◆ **Описание задания**
Переведите на английский язык предложение из фрагмента об академической традиции в живописи: «Необходимо было искусство, столь же высокое, как и академизм, но более целостное и близкое к жизни».

◆ **Приведенный фрагмент**
■ ■ ■ ■

Основным пороком академической традиции стала отделенность прошлого от настоящего. Ее поддерживал живописный язык. И удаленность искусства от жизни. При этом для каждого приличного человека знать искусство, иметь какое-то с ним соприкосновение было обязательно.

Если прошлое – только условность, только призрак, тема для интеллектуальной беседы, то можно перекраивать городские ландшафты хоть каждое столетие, не заботясь о том, чтобы памятники оставались в современности. При таком подходе они ничего не значат.

Не забудем, что живопись в те времена – единственная пища для глаза, единственный способ визуально насытиться: неслучайно в каждом более-менее состоятельном, даже не богатом доме непременно имелась картина, а то и не одна.

Разумеется, существовали жанры, которые изнутри, без деклараций, разрушали порядок вещей. Это, во-первых, натюрморт, расцвет которого начался в европейском искусстве с XVII века. Такую же роль играли марины (морские пейзажи).

Необходимо было искусство, столь же высокое, как и академизм, но более целостное и близкое к жизни. Ведь отдельному человеку, сообществу, народу всегда нужен высокий образ, с которого он будет строить свою картину мира.

Первая попытка такого рода была предпринята в Австрии в искусстве назарейцев. Кумирами для них оказались Рафаэль и Дюрер, и будущность немецкого народа они связывали со сближением немецкой и итальянской культур: усваивая язык итальянской живописи Ренессанса, немцы, по мысли назарейцев, смогут гармонизировать свой духовный облик и придут к духовному обновлению. Отправляясь в Италию, назарейцы тем самым, как думали они сами, способствовали пробуждению германского народа.

Миссия их была благородна, но попытки реализовать ее оказались недостаточными, и в первую очередь потому, что они не искали нового живописного языка для выражения своих идей, хотя существенно высветляли красочную палитру по сравнению с академистами и по возможности снижали пафос. Однако романтические по духу картины назарейцев все-таки оказывались академическими по исполнению, по языку.

■ ■ ■ ■

◆ **Выборка данных**
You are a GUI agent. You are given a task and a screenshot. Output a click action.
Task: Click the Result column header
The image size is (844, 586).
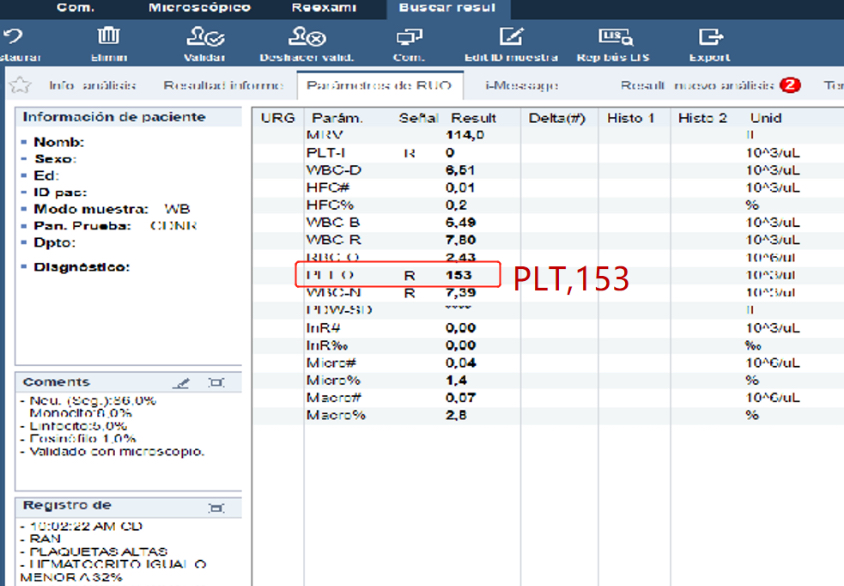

■ ■ ■ ■

◆ **Ответ**
What was needed was an art as elevated as academicism, but more integral and closer to life.